A 2020 study by Makanjira Development Foundation established that inadequate oversight role and function among community level health governance structures in monitoring resource for health has been a conventional problem fuelling drug pilferage and theft of medical equipment in public health facilities.

The survey further revealed that limited participation of citizens in decision-making processes and demand for accountability in community health systems and inadequate social accountability monitoring mechanisms also contribute to the problem.

To address the endemic theft of drug and medical supplies in government health centres in T/A Makanjira, MDF is implementing a one-year Robust Health Management Campaign (RHMC), which has been designed to create a robust accountability monitoring system through which the community will track and report cases of drug pilferage and beef up their capacity to monitor the utilization of drugs and medical supplies.

Tilitonse Foundation is financing the campaign to the tune of K12 million with support from the European Union (EU) and the Norwegian Embassy.

The campaign is targeting government health centres of Makanjira, Lulanga, Lugola and Maganga and six Madinah Social Services mobile clinics of Namalweso, Mkwanda, Jumbe, Mambo, Lukoloma, and Malamia.

Speaking at the launch of the campaign at Mpilipili Full Primary School Ground on Saturday, MDF chairperson, Ousman Kennedy, said cases of drug pilferage and abuse of medical supplies remain a barrier to improved health service delivery in the area despite the government making significant efforts to ensure that all health facilities have essential medicines and supplies (EMS).

Kennedy added that non-functionality of community level monitoring mechanisms as well as non-participation of citizens to check utilisation of drugs at community and facility level and limited capacity among citizens to demand and enforce accountability and transparency from duty bearers in health service delivery also contribute to poor service delivery in public health faciliteis.

“Furthermore, citizens themselves have been predominantly passive, and perceiving health workers as unquestionable authorities. And this has entrenched the culture of stealing government drugs and medical supplies by healthcare workers,” he said.
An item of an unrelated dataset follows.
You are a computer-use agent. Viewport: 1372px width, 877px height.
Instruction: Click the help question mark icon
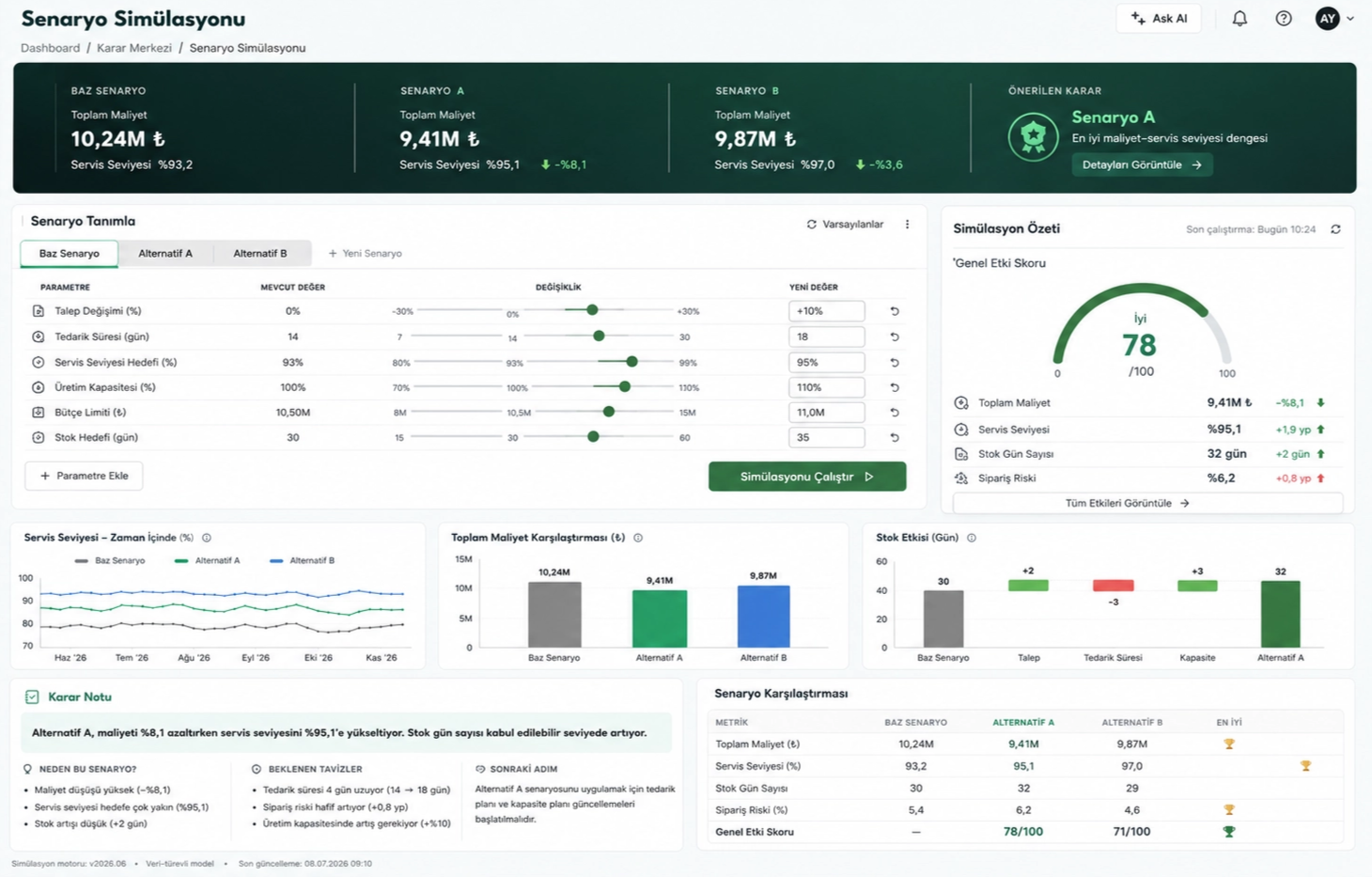click(x=1284, y=19)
Through the project, MDF has been mobilising citizens into action groups called Radio Listening Clubs (RLCs) at a group village head level. The clubs are leading advocacy initiatives in influencing accountability in the utilisation of resources for health, including drugs.

The action groups are also key in mobilising masses to participate in various project activities, including community engagement meetings with duty bearers.

MDF has also procured a toll free line from Airtel Malawi through which communities are now reporting suspected cases of drug theft in public health facilities in the area.

Mangochi District Medical Officer, Dr. Chimwemwe Thambo, described the campaign as critical in complementing the government efforts to improve delivery of healthcare services to the communities.

Thambo said, among others, that the campaign will address the longstanding problem of drug stock-outs since the drugs will now be used on intended beneficiaries and not end in the hands of vendors as has been the case.

“We are very excited with this project because it will help health facilities and health workers to provide optimum care and assistance to the clients or patients, thereby, improving health service delivery,” he said.

Thambo asked the communities to support the efforts of the foundation by reporting cases of drug theft, saying it remains the aim of the health officials to keep people with good health through the robust health care systems.

Tilitonse Foundation Capacity Development and Mentoring Officer, Tukupina Nyirenda, expressed satisfaction with the outcomes of the project thus far, as the campaign has already exposed a syndicate of people who are involved in drug theft.

Nyirenda expressed her organization’s commitment to continue supporting MDF to deal with drug pilferage in public health facilities in the area.

On the other hand, Kennedy assured that the foundation will strengthen community structures so that they are able to track drugs and their utilization at the health centre level.

“We don’t want people to die due to lack of drugs after someone has pilfered them,” he vowed.